Elegant and welcome at any truly Southern gathering, coconut macaroons bespeak sophistication and refinement. What many don’t know is that these classic favorites are one of the easiest dainty finger desserts that you can make, and since they’re only made of a few ingredients, they’re just as easy to make in bulk for large get-togethers.

Shredded sweetened coconut is suspended throughout a chewy mixture that is sweet and unmistakably milky. Flavored with vanilla and made predominately from sweetened condensed milk, the coconut macaroon gets it characteristic shape from whipped egg whites that are folded into the coconut mixture. The egg whites provide structure and expand when in the oven, allowing the macaroons to lift. While baking, the air trapped in the egg whites fills the coconut macaroons and turns them into the light and chewy treats that they are.
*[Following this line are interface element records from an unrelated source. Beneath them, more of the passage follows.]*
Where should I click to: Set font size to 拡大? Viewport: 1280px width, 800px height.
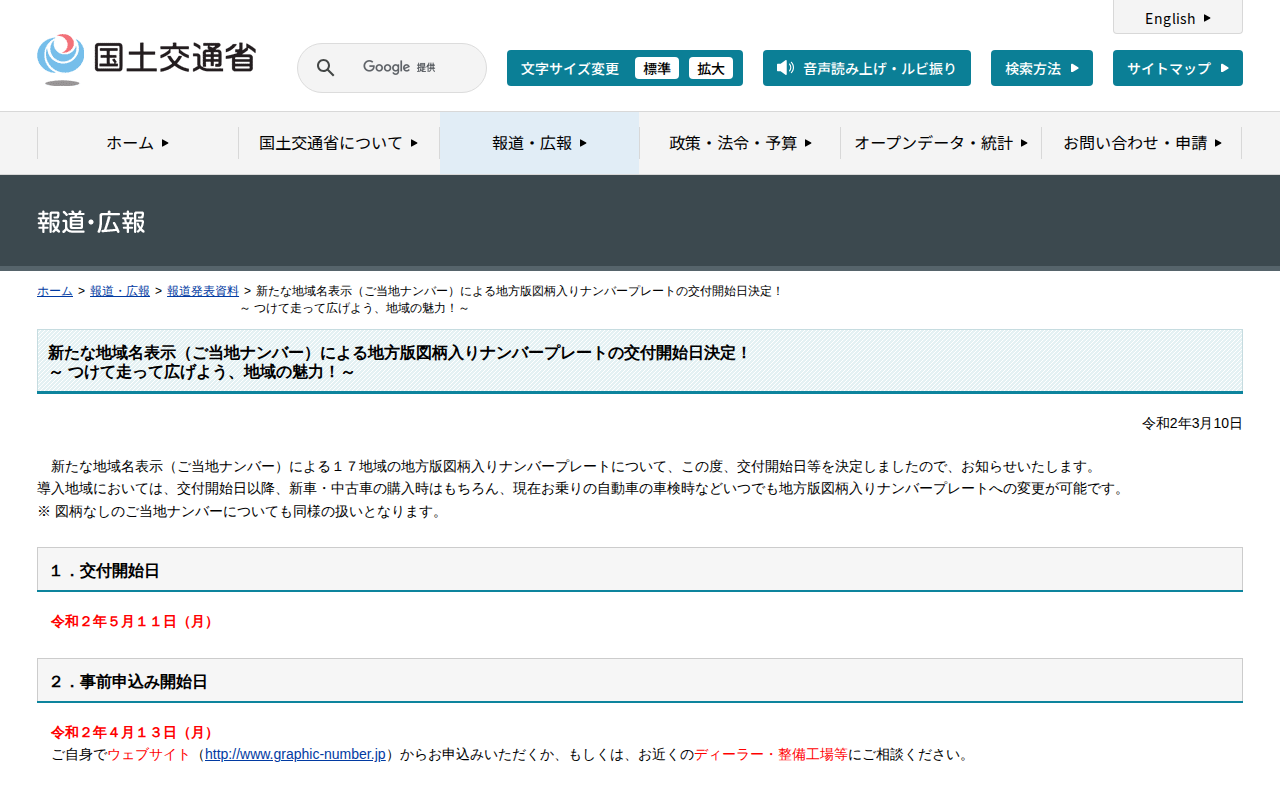[711, 68]
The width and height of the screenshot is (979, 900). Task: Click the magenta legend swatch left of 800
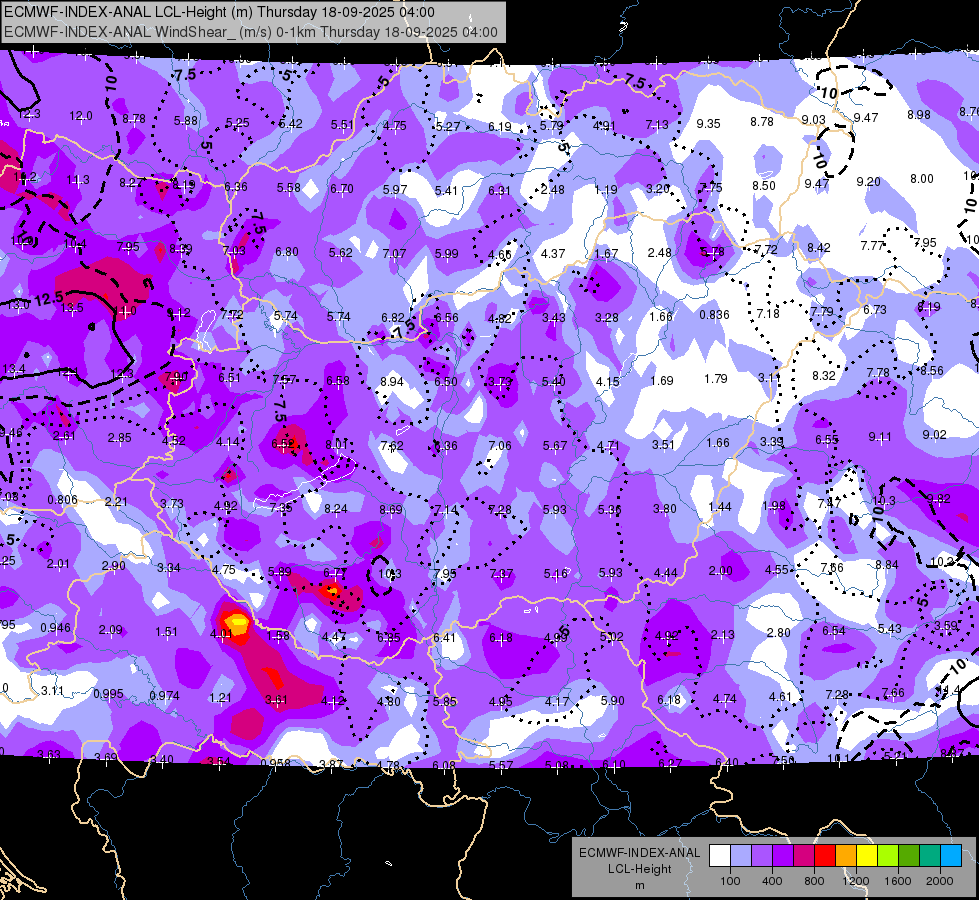(x=804, y=855)
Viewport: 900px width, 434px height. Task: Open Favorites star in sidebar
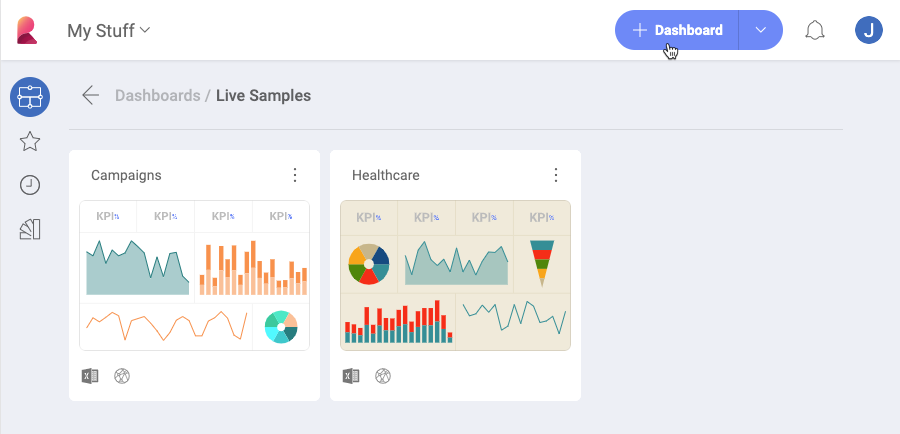pyautogui.click(x=30, y=142)
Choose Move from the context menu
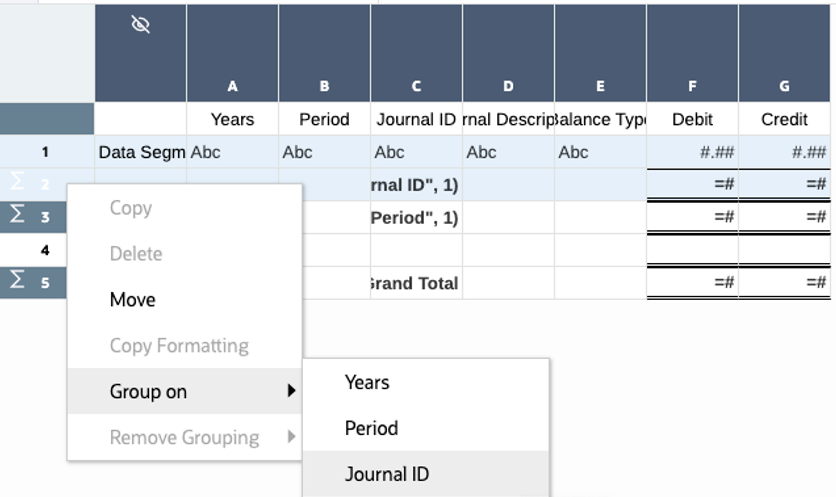This screenshot has height=497, width=836. click(133, 300)
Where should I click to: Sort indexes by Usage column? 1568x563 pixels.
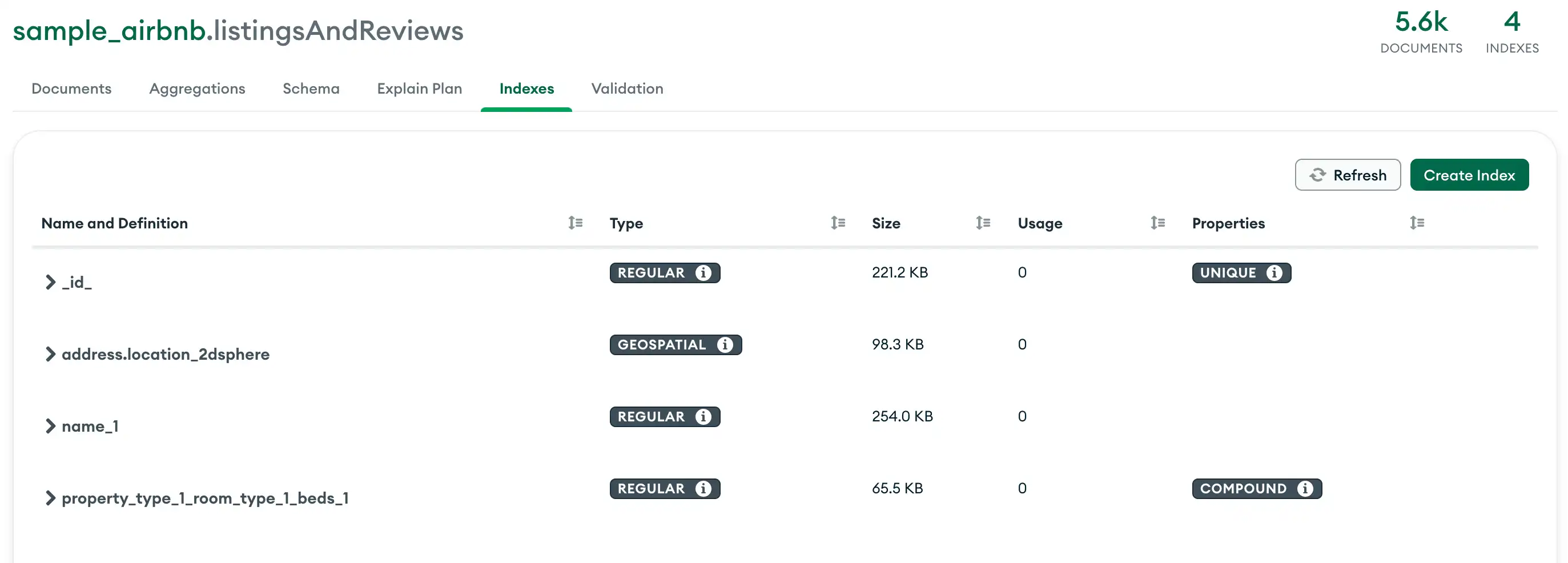pos(1159,223)
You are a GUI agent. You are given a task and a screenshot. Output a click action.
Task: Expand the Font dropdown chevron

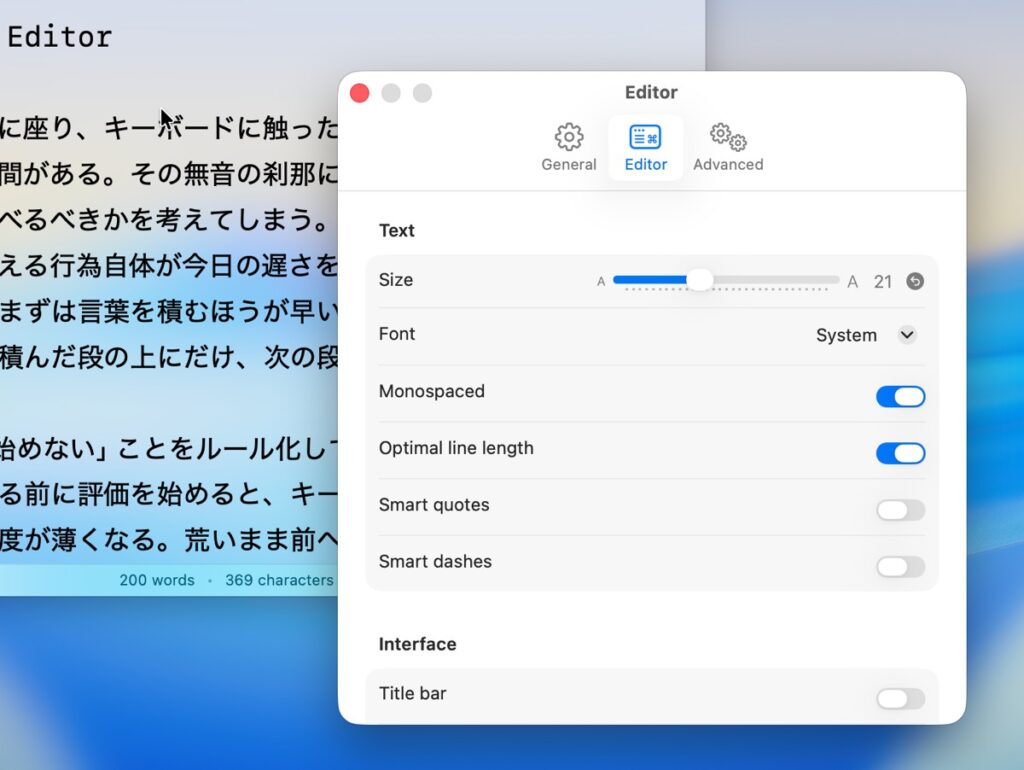(x=907, y=335)
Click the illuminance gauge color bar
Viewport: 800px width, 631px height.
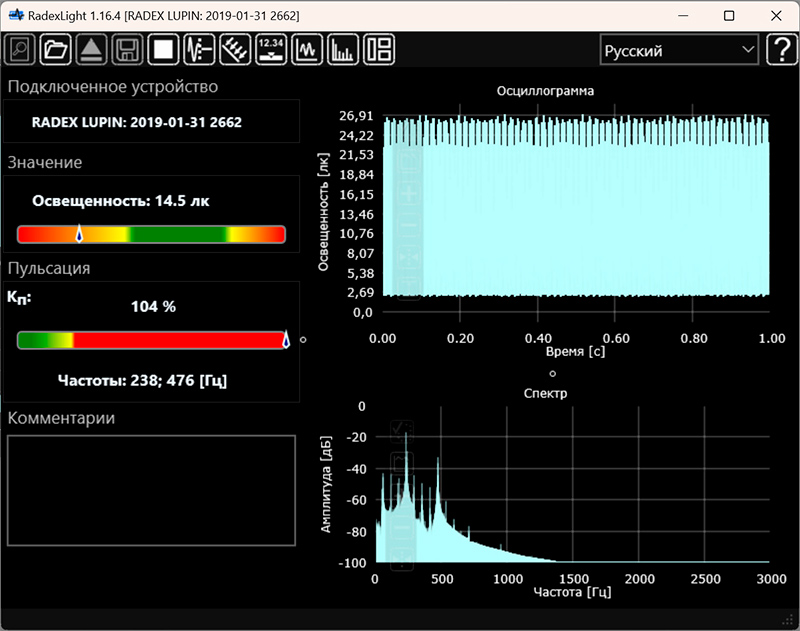(151, 234)
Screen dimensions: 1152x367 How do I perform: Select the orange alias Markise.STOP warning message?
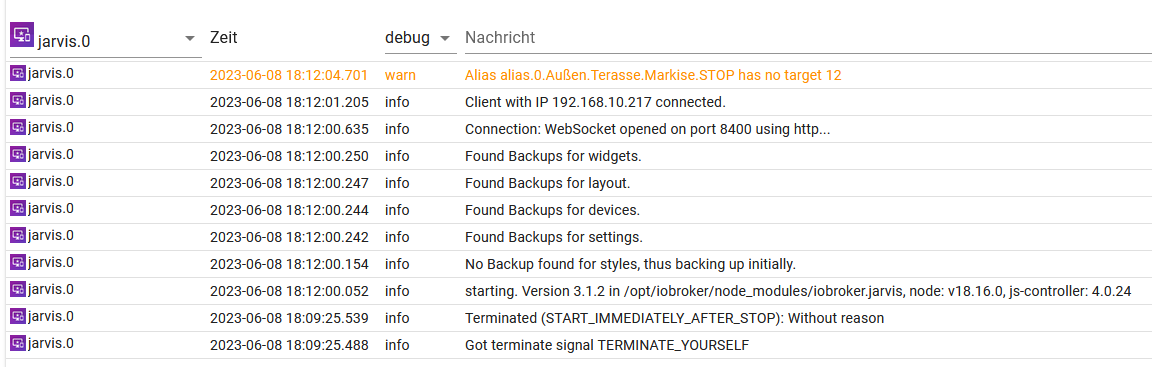(653, 75)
Once cooled, the outside is firm and holds up well while the interior remains soft for days after the macaroons have been made.

If you have extra time or you just so happen to love pairing coconut with chocolate, after the macaroons have cooled, dip the bottom of each macaroon in a pool of melted dark chocolate and then transfer them to a parchment paper lined surface. Allow the chocolate to cool and harden, and you will be left with chocolate-coconut macaroons that are just as easy to pick up and enjoy as the others. Now get to the kitchen and begin the short and sweet process of making something Southern and classy for your family and friends to enjoy.

How to Make It

Step 1

Preheat oven to 325°F. Line 2 baking sheets with parchment paper. Set aside

Step 2

In a large bowl, toss coconut together with flour. Mix in condensed milk and vanilla.

Step 3

In the bowl of a stand mixer, whip egg whites and salt until medium peaks form.

Step 4

Fold egg whites into coconut mixture, being careful not to overmix.

Step 5

Scoop 1 Tbsp. portions of coconut mixture onto prepared baking sheets. Bake until macaroons are set and the edges are golden brown, about 25 minutes.